During the 1930s Elin Wägner returned to the women’s movement in her novels. Dialogen fortsätter, 1932, is viewed as her most outspokenly feminist novel. She was, however, not a radical feminist. As the title of the novel implies, Elin Wägner wanted women to be heard in a dialogue with men. The novel ends with the female lead character blowing a kiss to that male bastion, the parliament, and shouting: “The ball is in your court”. It was not just the women’s movement that was considered in the novel. Given the threat of an impending war she made one of her lead characters a determined pacifist.
As the years passed, Elin Wägner also became more involved in matters relating to the environment. At the end of Väckarklocka, 1941, possibly her most influential book, she lists the basic needs of humanity, such as clean water and unpolluted air and soil. Väckarklocka can be classified as an eco-feminist work long before such a concept even existed. Elin Wägner’s environmental concerns predate Rachel Carson’s Silent Spring from 1963 and also permeate her concept book Fred med jorden, 1940. Her regional landscape book Tusen år i Småland, 1939, is written in the same spirit. She obtained information for the book by traversing the area by bike along with her friend Flory Gate. Elin Wägner’s last novel, Vinden vände bladen, 1947, is also about a thousand years in the region and she describes life in the various eras. Popular folk myths are mixed with thoughts on modernity and its effects. The people of Småland milk with the help of both magical rhymes and modern milking machines. Elin Wägner has been characterised as anti-modern, but she was only really opposed to certain aspects of modernity, such as technological advances in the arms industry and modern agriculture, which makes use of artificial fertilizers.

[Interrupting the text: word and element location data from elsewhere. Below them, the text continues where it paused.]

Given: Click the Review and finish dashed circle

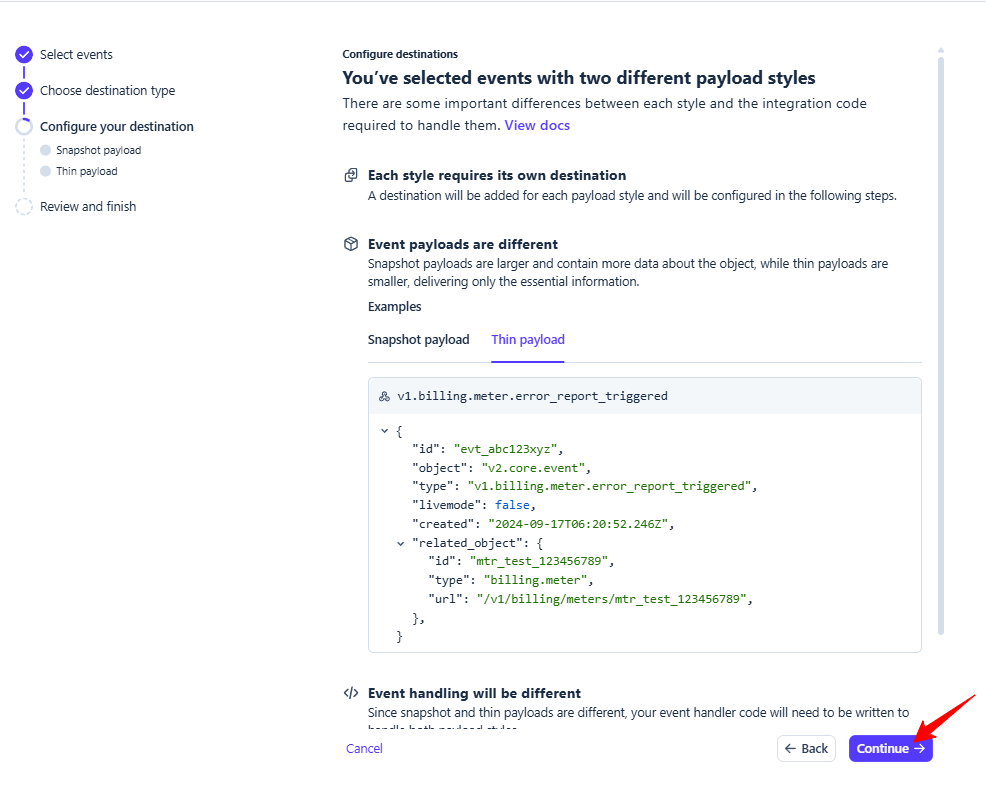Looking at the screenshot, I should [24, 207].
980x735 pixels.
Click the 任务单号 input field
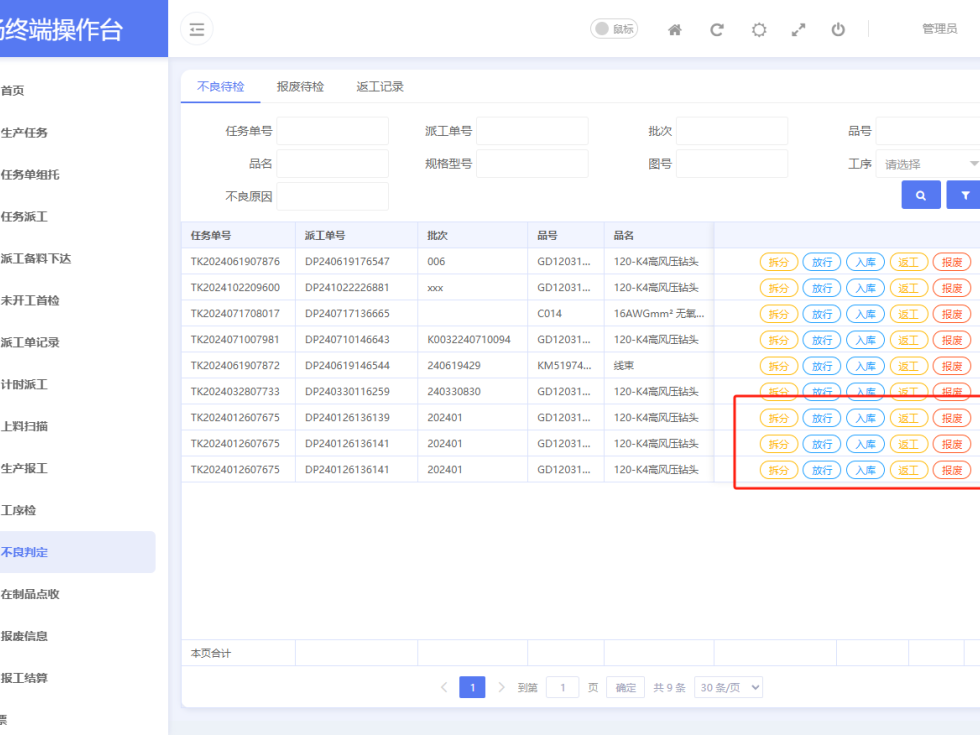click(332, 131)
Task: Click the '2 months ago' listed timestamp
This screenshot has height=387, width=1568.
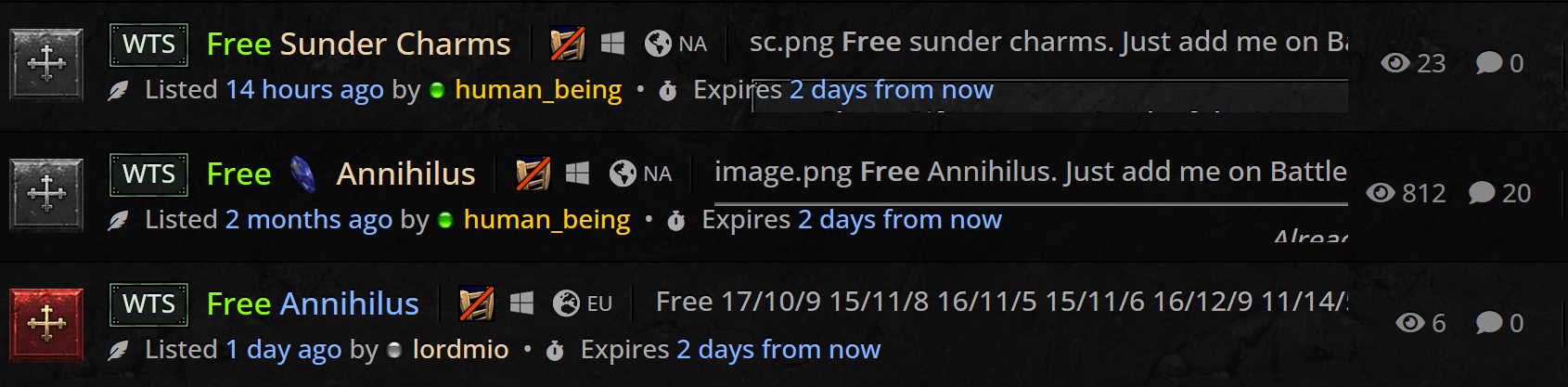Action: tap(308, 220)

Despite Elin Wägner’s political activism, which at times pulled her away from her more literary writing, it was her output as an author of fiction which awarded her the greatest triumph. Selma Lagerlöf was a significant role model for Elin Wägner who, after Lagerlöf’s death, took on the task of writing her biography. She produced a two-volume set which was published in 1942 and 1943. It is probably this work which led to Elin Wägner being awarded a place in the Swedish Academy in 1944. She was given Hans Larsson’s place in the Academy, in a move which can be seen as compensation for her own frustrated dreams of wanting to read philosophy in her youth. In her inaugural speech she revealed great insight into her predecessor’s work.
Elin Wägner died in Rösås, Kronoberg county, in 1949. She is buried at Norra kyrkogården (The Northern Cemetery) in Lund.